Methods/Programs/Practices:
Graduate faculty from nursing and engineering guided the project from concept inception, through academic approvals and extramural funding, to development and implementation of interprofessional courses and learning activities for CNL and IE graduate students. Nursing faculty also determined that the capstone activity for the CNL students was to work with health professionals and colleagues in engineering as well as other disciplines to address a health care issue or a health education need identified by the clinical agency where students completed their clinical immersion.
AACN Call for Abstracts, 2013 CNL Summit 1
Outcome Data
Approval from both colleges resulted in (a) one cross-listed course on health care systems required for CNLs and recommended for IE graduate students, (b) joint learning activities for students that focus on care quality, safety, efficiency, and improved health outcomes, (c) collaborative scholarly products among faculty members, and (d) planning for additional collaboration between colleges. Over a dozen CNL scholarly projects have been completed with interdisciplinary project committees that focus on clinical service needs; of these two are with physicians, one with a pharmacist, one with a physical therapist, and three with teams of persons
(chief officers, physicians, quality improvement, and risk management personnel) from the
Veteran’s Administration. The most recent clinical project included collaboration with an industrial engineering student and an engineering faculty committee member. The project focused on improving readmission rates and was commissioned by the Vice President for
Nursing from a community hospital and demonstrated the importance and value of a nursing – engineering collaboration. Two projects with industrial engineers are currently underway.
Conclusion:
Common competencies embedded in CNL and IE curricula provide a strong foundation for interprofessional education with implications for nursing education, research, and practice. The
CNL and engineering students gained insight into each other's roles, learned from the differing perspectives on health care delivery issues and solutions, and the clinical agency received tangible and meaningful projects from the students. Research is needed to explore (a) mechanisms for implementing joint curricula, (b) the immediate and long-term benefits of interprofessional education of nurses and industrial engineers, (c) the effect on processes used to ignite systemic reforms in health care delivery at the point of care, and (d) the implementation of best practices for the management of clinical populations to positively influence health outcomes.
Educational models that support interprofessional education need to be explored and tested.
Long, K.A. (2004). Preparing nurses for the 21st century: Reinvisioning nursing education and practice. Journal of Professional Nursing , 20(2), 82-8.

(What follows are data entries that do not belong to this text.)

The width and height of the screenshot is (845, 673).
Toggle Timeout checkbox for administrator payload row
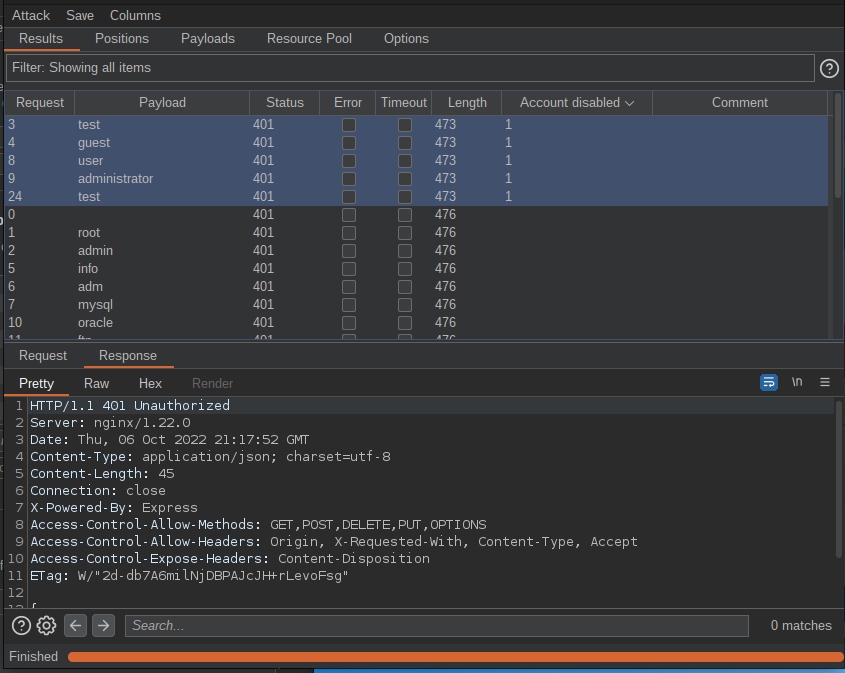tap(404, 179)
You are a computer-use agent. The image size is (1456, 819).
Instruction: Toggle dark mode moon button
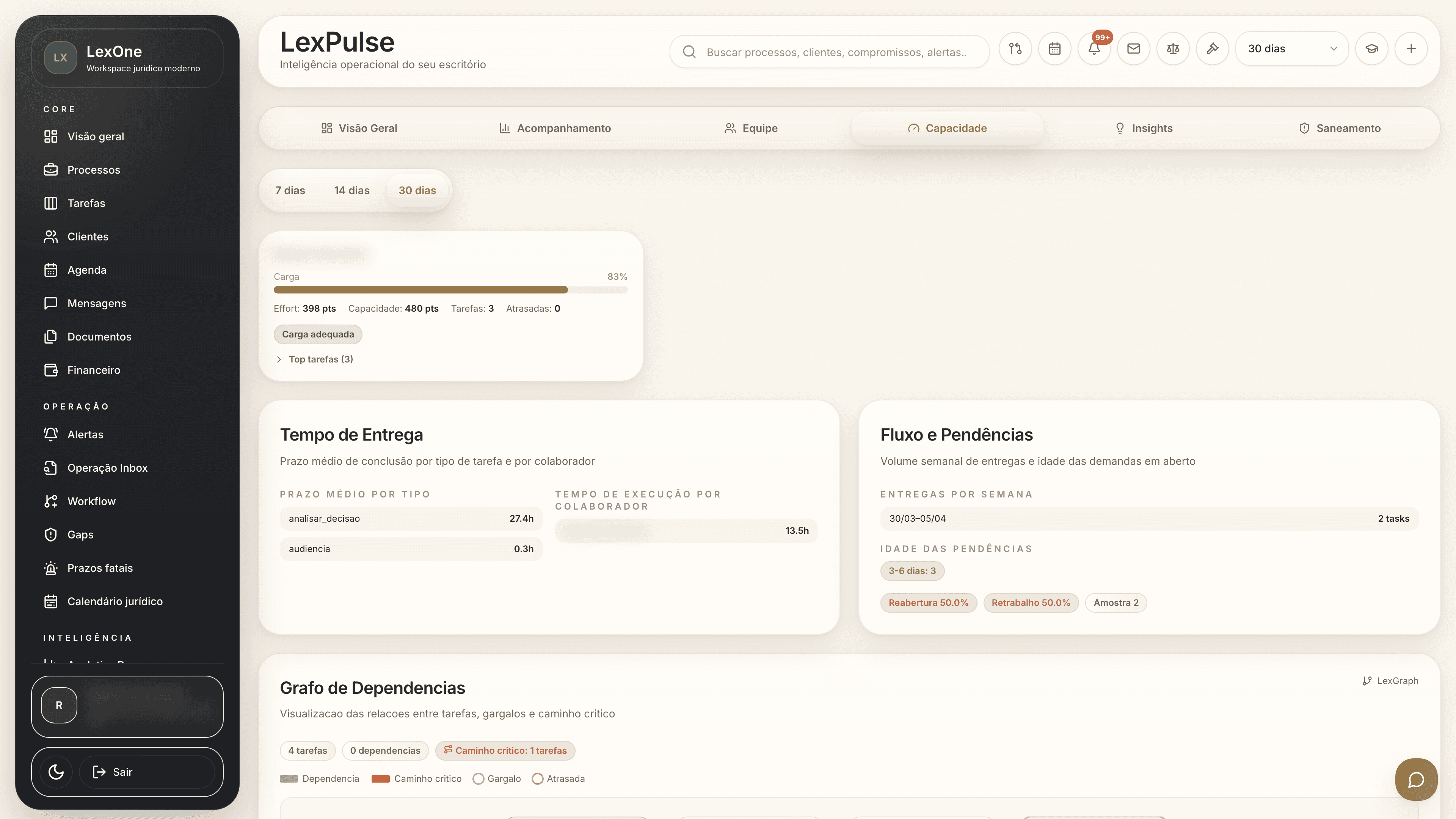click(56, 772)
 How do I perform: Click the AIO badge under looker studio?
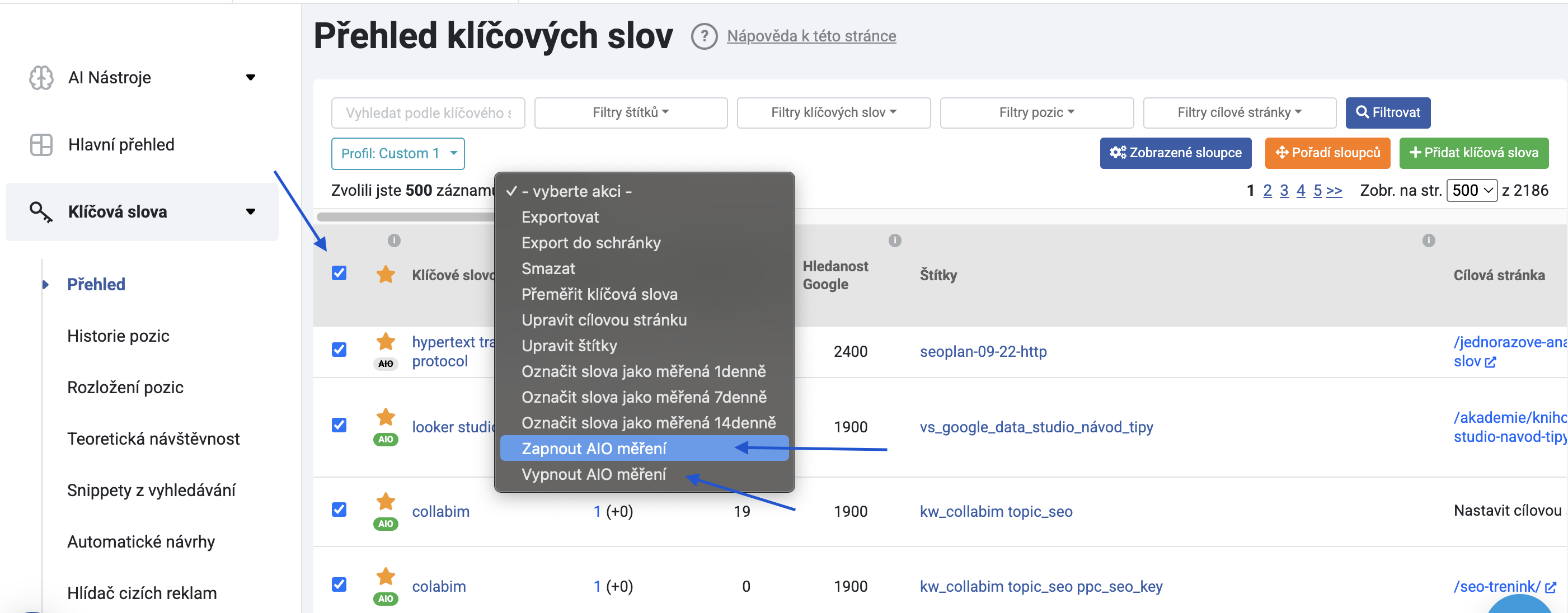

American Association of Colleges of Nursing [AACN]. (2007). White paper on the education and role of the clinical nurse leader. Washington DC: Author.
Institute of Medicine [IOM]. (2003). Health Professions Education: A Bridge to Quality.
Washington DC: National Academy Press.
American Hospital Association [AHA], (2002). In our hands: How hospital leaders can build a thriving workforce. Chicago, IL: American Hospital Association.